Segment Start: Text excerpt

Researchers at the University of Colorado Anschutz Medical Campus discovered that while exercise activates muscles, which is critical for bone health, intense exertion over long periods contributes to a metabolic cascade that may lead to a loss of bone mineral density (BMD).
Wendy Kohrt, PhD, distinguished professor of Medicine in the Division of Geriatric Medicine at the University of Colorado School of Medicine, and Dan Barry, MD, a CU SOM alumnus and former resident at CU Anschutz, in separate studies monitored male and female cyclists’ BMD over a year of training and competition.
They discovered the competitive cyclists’ BMD decreased at a rate similar to that of post-menopausal women whose loss of estrogen accelerates bone loss and risk of osteoporosis. It was the first evidence researchers have seen showing that exercise can sometimes hurt rather than help the skeletal system.
Hormone restores levels
“We still don’t know what the trigger definitively is,” Kohrt said, “but when muscles start contracting they may pull more calcium in as a way to ensure they don’t run out of calcium or that they have enough calcium there to keep recycling it so the muscles can keep contracting.”
Calcium is necessary for muscle contraction, including heart function. If the blood calcium level drops too low, the heart could stop functioning. So as exertion increases and calcium is lost through sweat or concentrates in other areas like muscles, the body releases more parathyroid hormone (PTH) to restore the blood calcium level. It does this three ways:
- Reducing the amount of calcium excreted in urine;
- Increasing the amount of calcium absorbed from the small intestine; and
- Drawing calcium from the “bone bank” – where calcium is stored.

Segment End: Text excerpt
Segment Start: Data provided

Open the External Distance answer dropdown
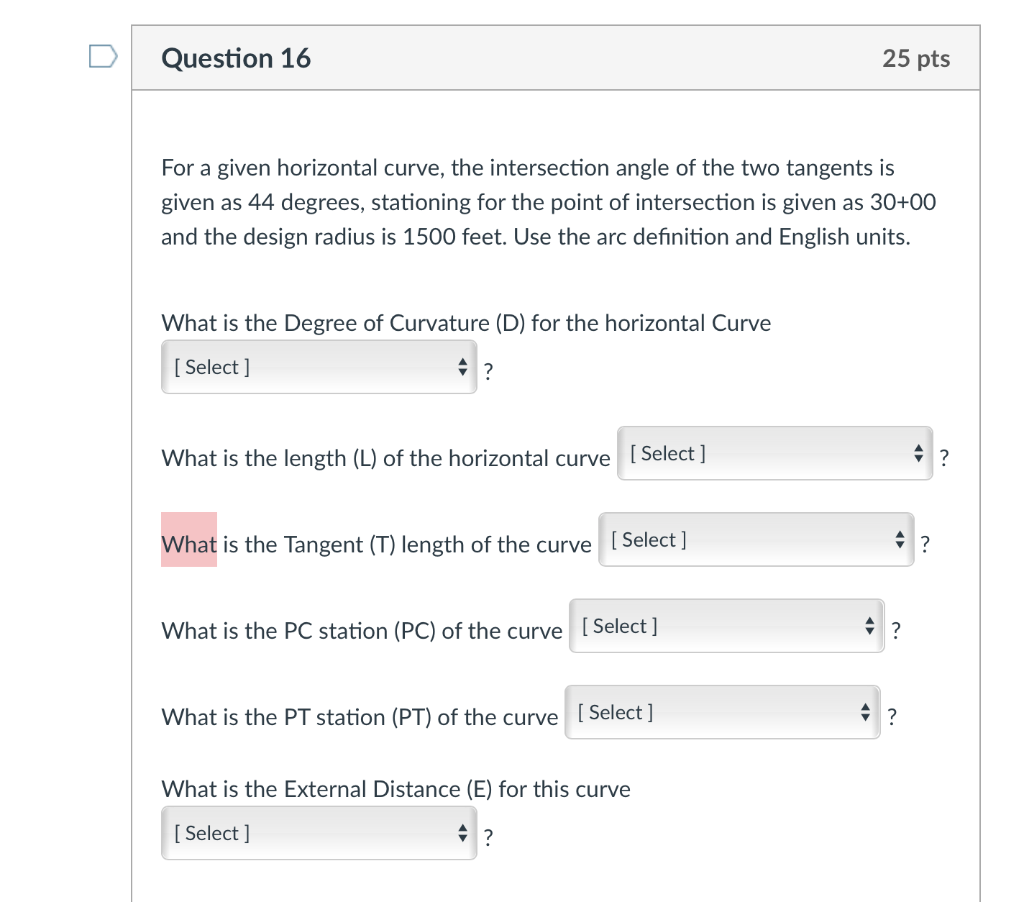Image resolution: width=1024 pixels, height=902 pixels. [x=300, y=832]
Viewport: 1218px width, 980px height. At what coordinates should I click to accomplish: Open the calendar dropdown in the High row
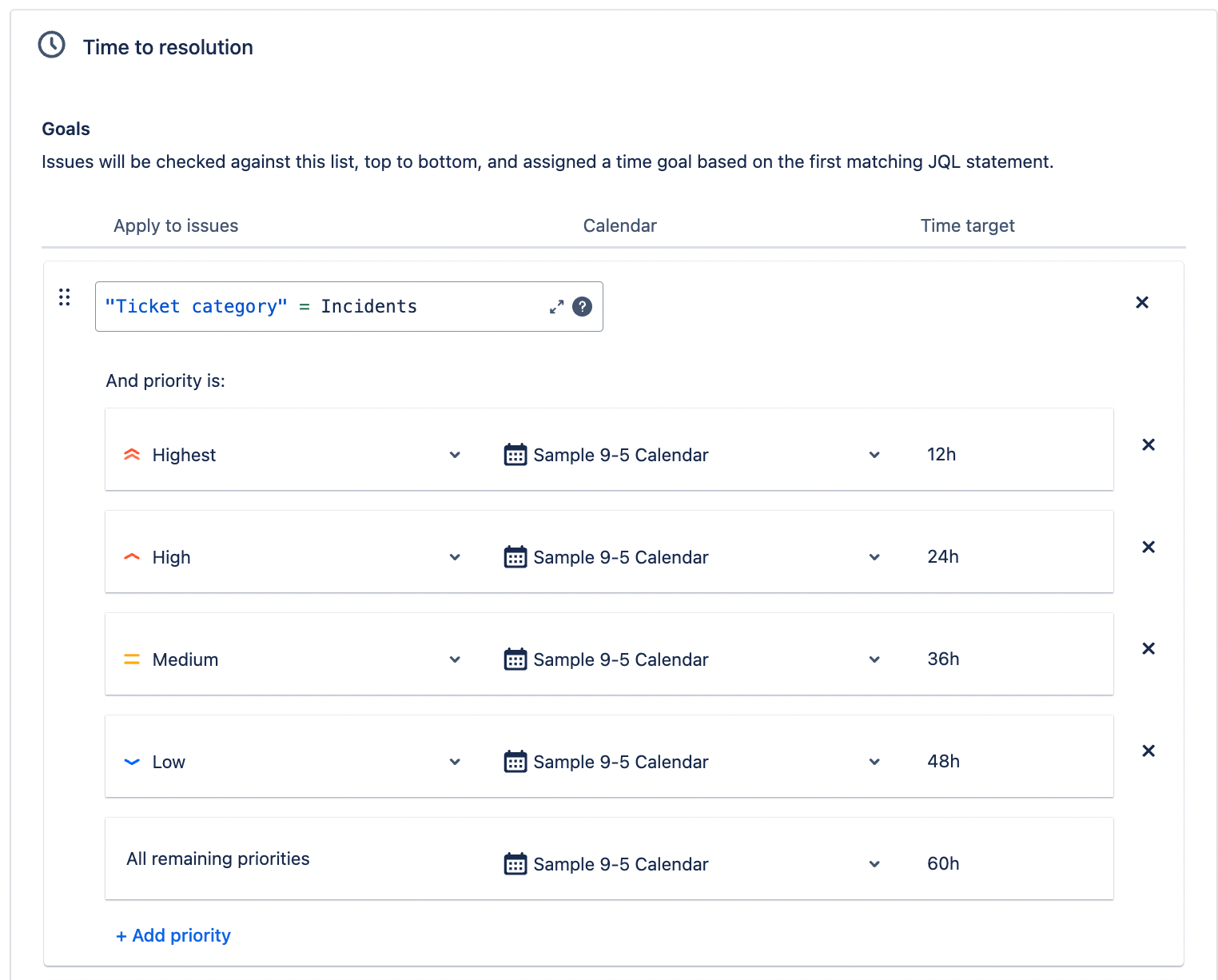click(874, 557)
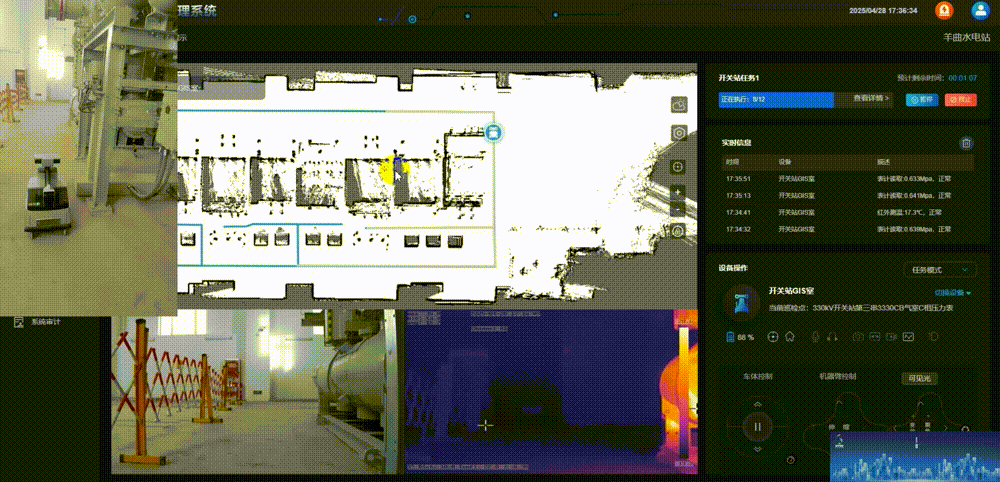Screen dimensions: 1000x482
Task: Expand the 切换设备 device switcher
Action: click(953, 293)
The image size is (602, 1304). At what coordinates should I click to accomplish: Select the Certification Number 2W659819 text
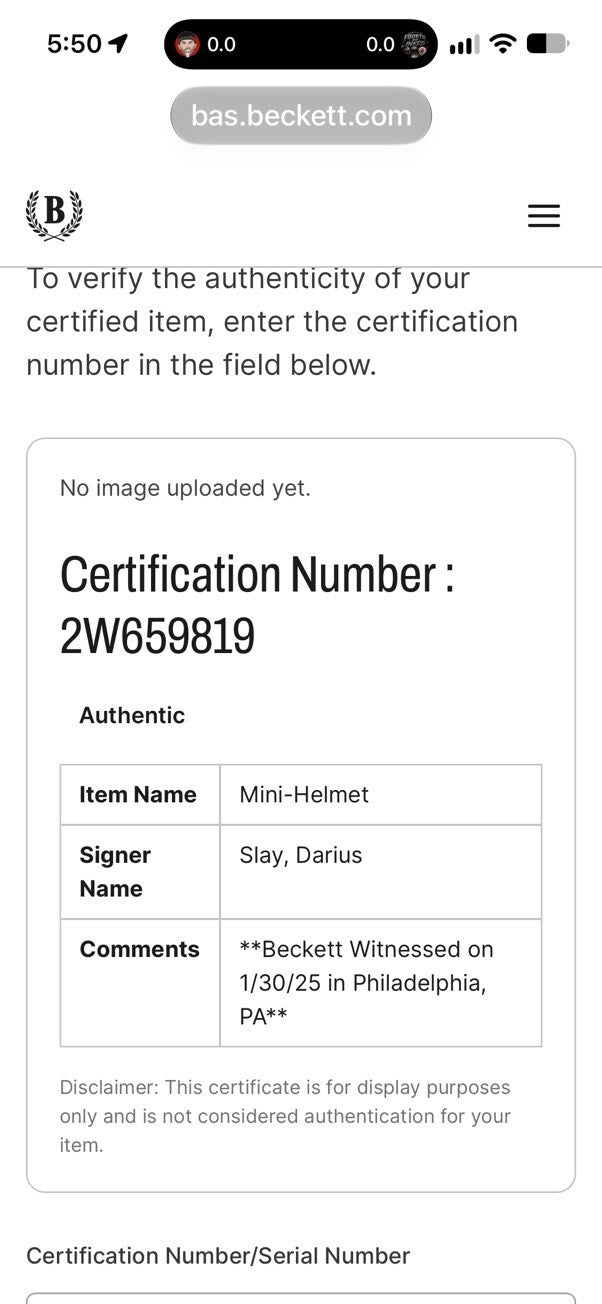(257, 605)
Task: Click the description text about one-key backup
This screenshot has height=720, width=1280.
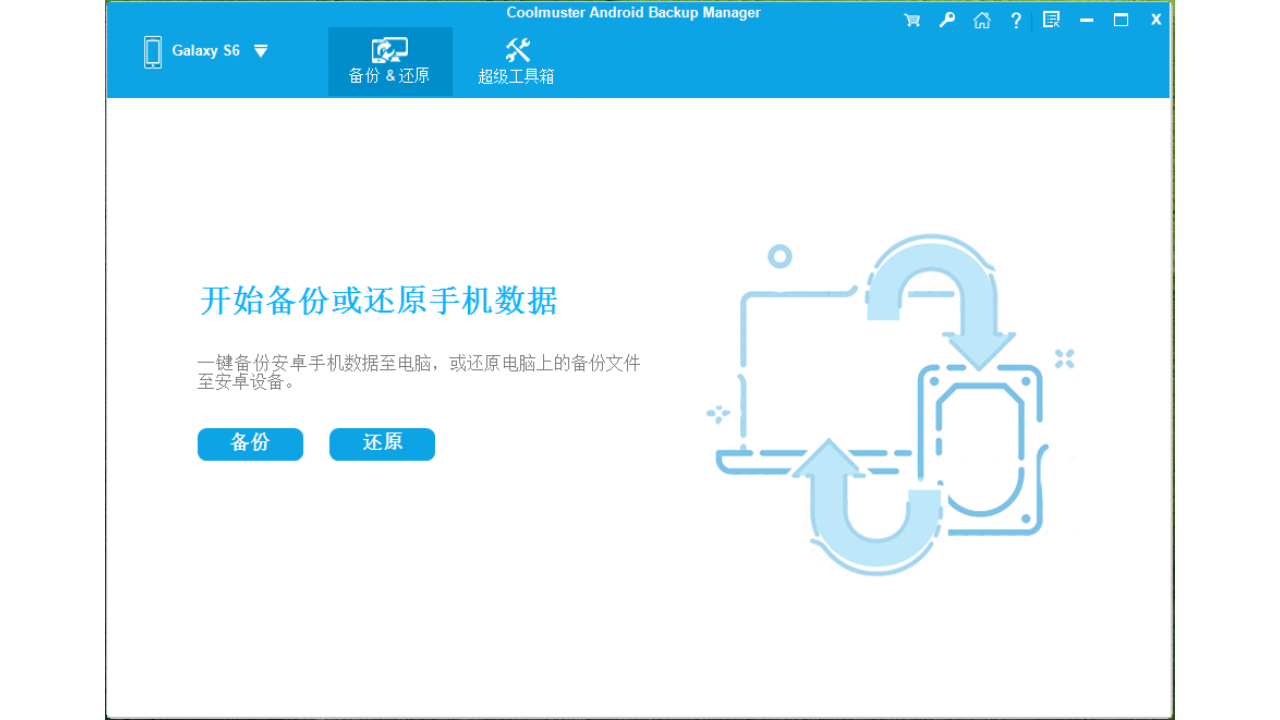Action: tap(420, 372)
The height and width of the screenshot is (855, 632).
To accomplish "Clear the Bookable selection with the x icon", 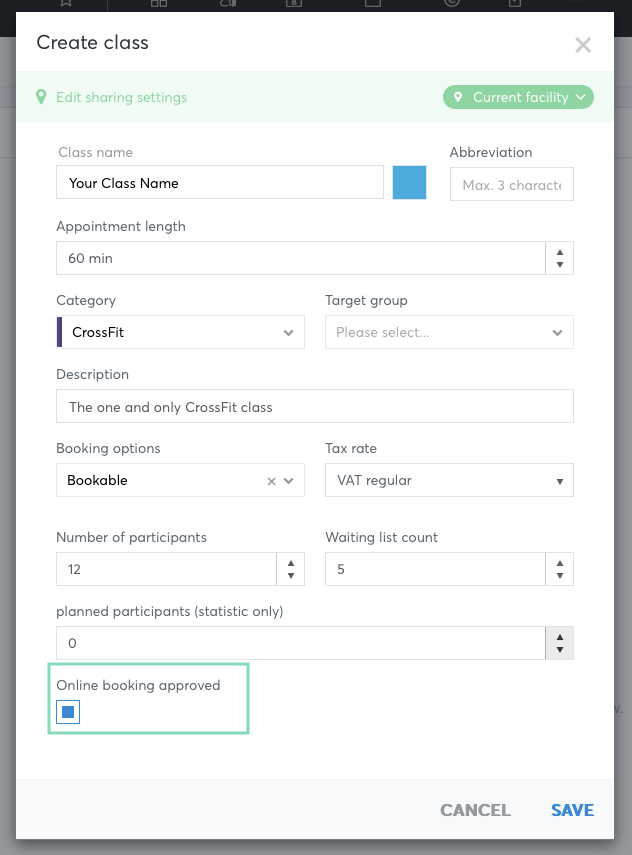I will pyautogui.click(x=271, y=481).
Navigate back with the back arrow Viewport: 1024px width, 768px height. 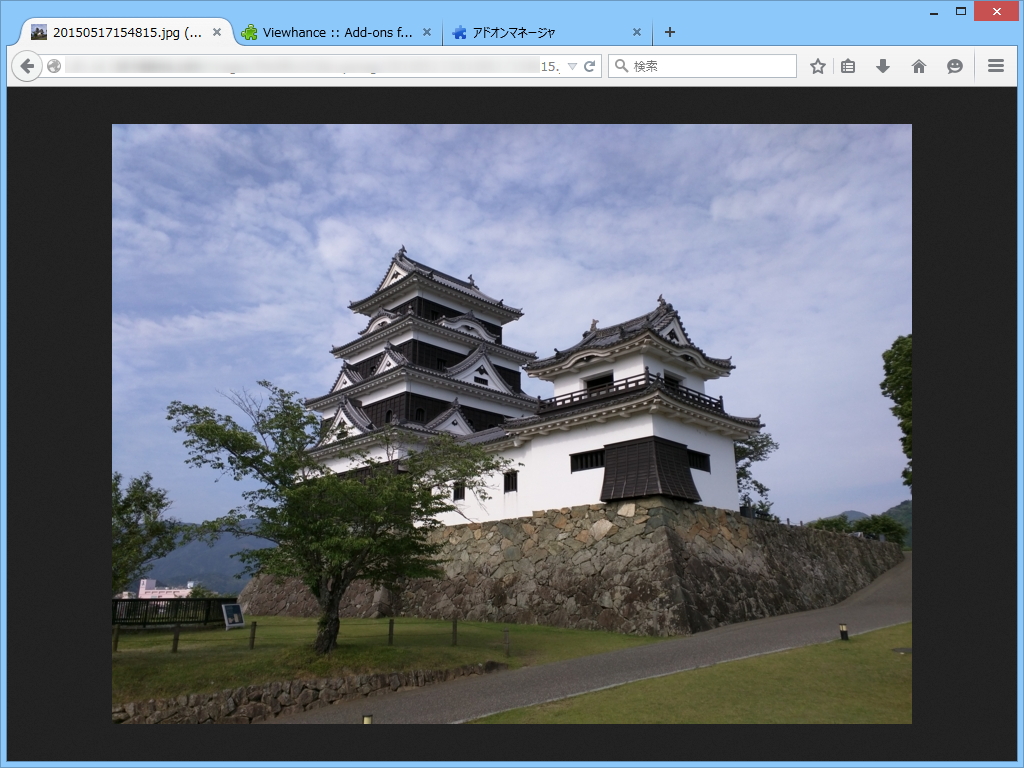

Segment End: Data provided

* [What needs to be done]: Reproduce the part of the article on exercise and bone density that opens with the words containing "Researchers at the" and closes with "mineral density (BMD).". The entries have no connection to the article on exercise and bone density.

* [Answer section]:
Researchers at the University of Colorado Anschutz Medical Campus discovered that while exercise activates muscles, which is critical for bone health, intense exertion over long periods contributes to a metabolic cascade that may lead to a loss of bone mineral density (BMD).